Highlighting Asian American and Pacific Islander Contributions in Florida’s Hospitality Industry

Since the 1970’s, there have been efforts to celebrate the rich cultural contributions brought to America by those of Asian and Pacific Islander heritage. In recent decades, May has been designated Asian American and Pacific Islander Heritage Month (AAPI).

Asian Americans and Pacific Islanders have contributed greatly to the American community through various industries including the arts, science, business, and more. Here in Florida, we could not be more proud of the numerous contributions of individuals from Asian American and Pacific Islander backgrounds to make Florida’s hospitality industry the strongest in the nation. In honor of AAPI heritage month, we would like to highlight just a few amazing individuals and their outstanding achievements to keep us Hospitality Strong.

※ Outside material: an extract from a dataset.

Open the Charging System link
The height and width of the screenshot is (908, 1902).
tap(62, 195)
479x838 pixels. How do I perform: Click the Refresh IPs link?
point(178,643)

Dennis Chan, Chef and Owner, Blue Bamboo, Jacksonville, Florida

Dennis Chan grew up in the hospitality industry and his family’s record of restaurant ownership dates back more than 80 years. His dream was to follow in the family business, and, after graduating from the Culinary Institute of America, he opened his own restaurant. His leadership in his community and in the local and statewide hospitality industry is commendable. During the struggles of the COVID-19 pandemic, he was able to not only survive but grow and thrive. He was recently announced as the U.S. Small Business Administration’s Small Business Person of the Year for the entire state of Florida. We cheer him on as he travels to DC next week for his honors and nomination for the national award. Thank you, Dennis, for your passion, your service to your community, and your leadership on the FRLA Northeast Florida Chapter Board!

 

Sheldon Suga, VP & Managing Director, Hawks Cay Resort, Duck Key

Sheldon Suga is an outstanding and longtime leader in the hospitality industry – not just in Florida – but across the world. His background extends to hospitality executive positions in Canada, Puerto Rico, Japan, and more! Sheldon is known for his kindness and business leadership and has served on his local FRLA chapter boards. Most recently, Sheldon served as FRLA’s Chairman of the Board in the longest tenure and throughout the worst crisis to face the hospitality industry in recent history – the COVID-19 pandemic. Despite the crisis he faced in his day-to-day position managing a top national resort in The Keys, he was leading efforts as Chairman of our statewide Board to strategize on best practices and policies to help alleviate the struggles that were paralyzing our industry. His involvement in advocacy for Florida hotels and restaurants was key to our accomplishing so much during the 2021 Legislative Session and helped our industry begin its long road to recovery. Thank you, Sheldon, for your tenacity, kindness, and leading us back into doing what we do best – providing the best customer service for our guests to keep them coming back!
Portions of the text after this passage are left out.